A few months ago, when I was researching climate change adaptation policy (check out Ready or Not, in the Journal’s current issue), I contacted James Titus, a veteran sea level rise expert with the Environmental Protection Agency in Washington, DC, and asked for an interview. I was told that I had to schedule an appointment through the agency’s press office that “coordinates interviews with EPA staff.”
Graphic by Ian Umeda
Frankly, I didn’t think much of it. State and federal agencies have their own protocols to follow after all. If I had to go through to the press office to schedule an interview, so be it. However, I was astounded when I was informed that someone from the press office would listen in to my phone interview with Titus.
“That’s strange. It’s not how it’s done. The conversation between a journalist and a source should be private,” I protested to the press officer who called me with the information. No reporter worth his/her salt could agree to such conditions, especially when conducting a regular, pretty much non-controversial, interview. But the officer politely informed me that it was indeed very much “done”. In fact, she said, it was standard practice at the EPA and all journalists had to either accept the interviewee being chaperoned or lump it.
It struck me then, that in all these years of reporting in the US (and abroad), I’d never really formally interviewed a senior federal official before. Which was probably why this came as a surprise.
I did agree to the conditions in the end, and spoke with Titus with the press officer listening in. It was awkward and frustrating. Nowhere close to the freewheeling conversation I was hoping for. The press officer often interrupted our conversation to tell Titus that he shouldn’t answer a particular question and Titus too, seemed hemmed in. In any case, I made the best I could of the interview and moved on.
A few weeks ago, I was reminded about the encounter again when I learned that the Society for Environmental Journalists (SEJ) had urged the EPA to end its policy of interjecting press officers between reporters and the agency scientists. Good, I thought. So I wasn’t the only one who found the whole process overbearing and absurd, and not to mention, a violation of free speech. (Full disclosure: I joined SEJ as an associate member last month.)

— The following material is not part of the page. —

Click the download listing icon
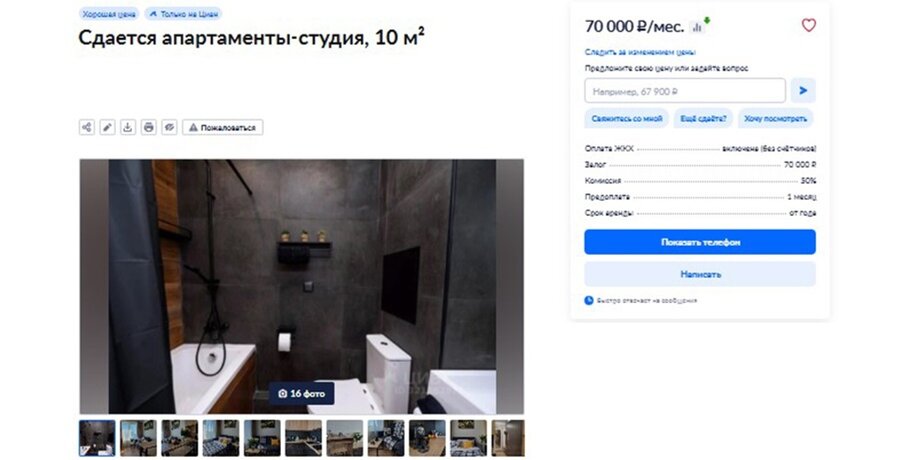The image size is (920, 460). pyautogui.click(x=128, y=127)
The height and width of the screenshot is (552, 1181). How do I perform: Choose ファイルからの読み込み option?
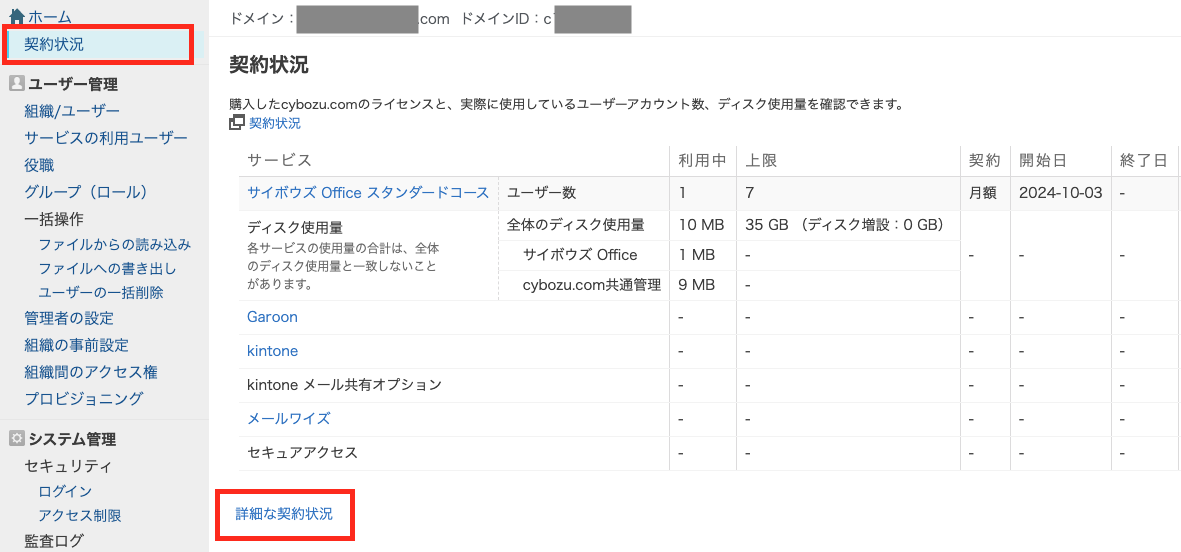click(x=114, y=244)
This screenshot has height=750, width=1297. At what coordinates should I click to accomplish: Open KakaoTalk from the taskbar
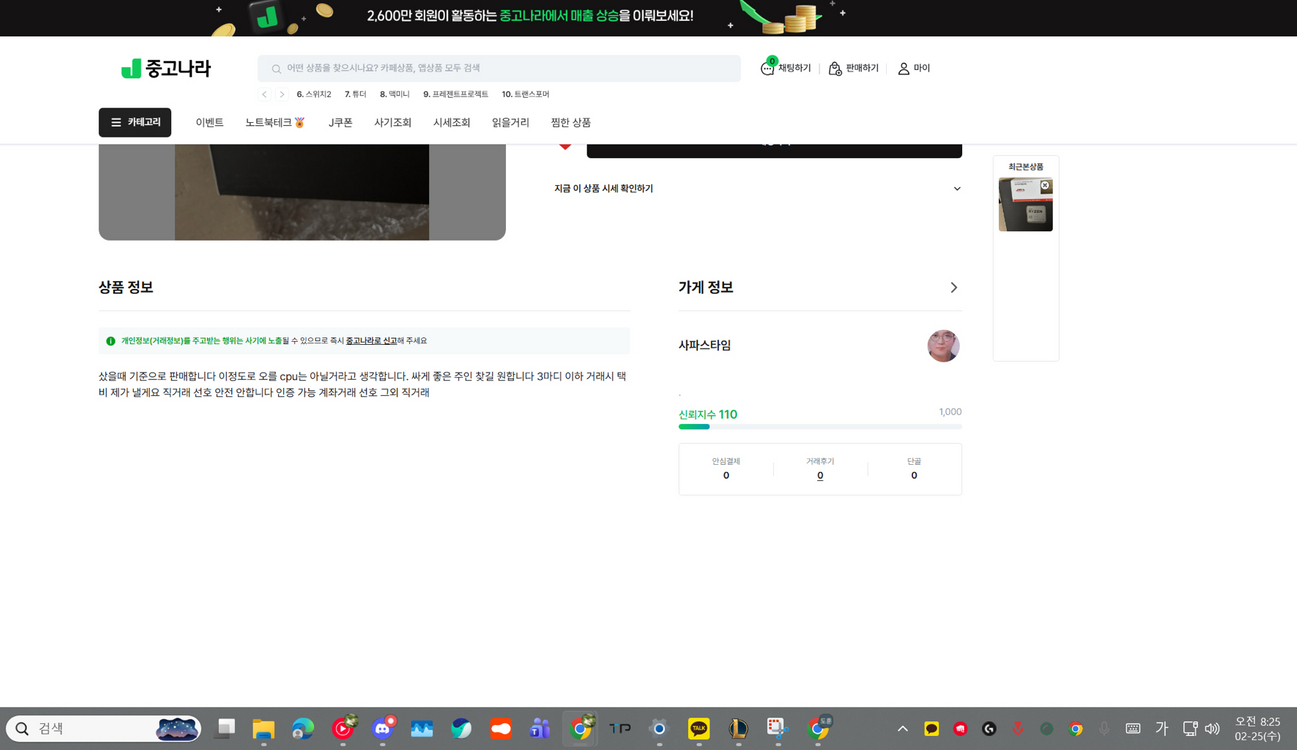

SEJ made that and other recommendations (pdf) to EPA in formal comments in response to EPA’s August 5, 2011, draft Scientific Integrity Policy (pdf). The draft policy is the first time that the EPA’s “minders-and-permissions” policy for press interviews (an unwritten rule until now) is being put down in paper as a publicly disclosed policy for the entire agency.
Putting down in writing what shouldn’t even be an unwritten rule. For crying out loud!
This isn’t what journalists expected from an administration that talked big about following science and reason. Hadn’t Obama issued a memo to federal agency heads back in March 2009 saying transparency was key to restoring “scientific integrity” of the agencies? Memos come cheap I guess.
Joe Davis, the director of the SEJ’s Freedom of Information Project, who’s been campaigning to make the EPA more open to news media, says the new policy has a lot to do with the Obama administration’s “obsession with controlling the message.”
“The minders and permissions policy has been in place for several regimes,” he told me. “It got real bad during the Bush administration, which suppressed and distorted science. There was lots of complaining about this [from SEJ members] in the Bush era, but there’s lots more complaining now partly because we expected better. The Obama administration has been a big disappointment in this regard. It’s implementation [of the policy] has been ruthless and oppressive, even more than Bush. Which was unexpected.”
SEJ has been talking with Obama’s public affairs officials for nearly two years now about journalists’ continuing difficulty in obtaining data, setting up interviews and gathering even the most basic information about EPA activities, but it doesn’t seem like Capitol is paying serious attention to scribes’ concerns.
“The discussion between a reporter and a source is sacred, as between a lawyer and his client,” Davis says. “Minders and permissions interject political message control.” I couldn’t agree more. Scientists should have the right to talk openly about their research and voice their opinions, as long as they make it clear that they are not speaking as representatives of a particular government agency. And they should be able to do that without public relations officials monitoring every word they say and without fear of reprisal.
Davis says that by voicing journalists’ concerns about these continuing restrictions on scientists in an open forum, SEJ is hoping to generate “a little” public pressure on the administration to be more open. “The hope is it may have some effect past the quiet, mousy, private comments we [journalists] make among ourselves,” he says.
I hope the effort bears some fruit. It would make our jobs a little easier.
But even if it doesn’t, even if more restrictive policies get put in place, there will always be a few enterprising journalists who will find a way around all the rules. And, as Davis notes, there will always be officials within the EPA (and other agencies) who will leak news to reporters if they think it’s important and serves public good.
The truth, to paraphrase an old bard, will always out.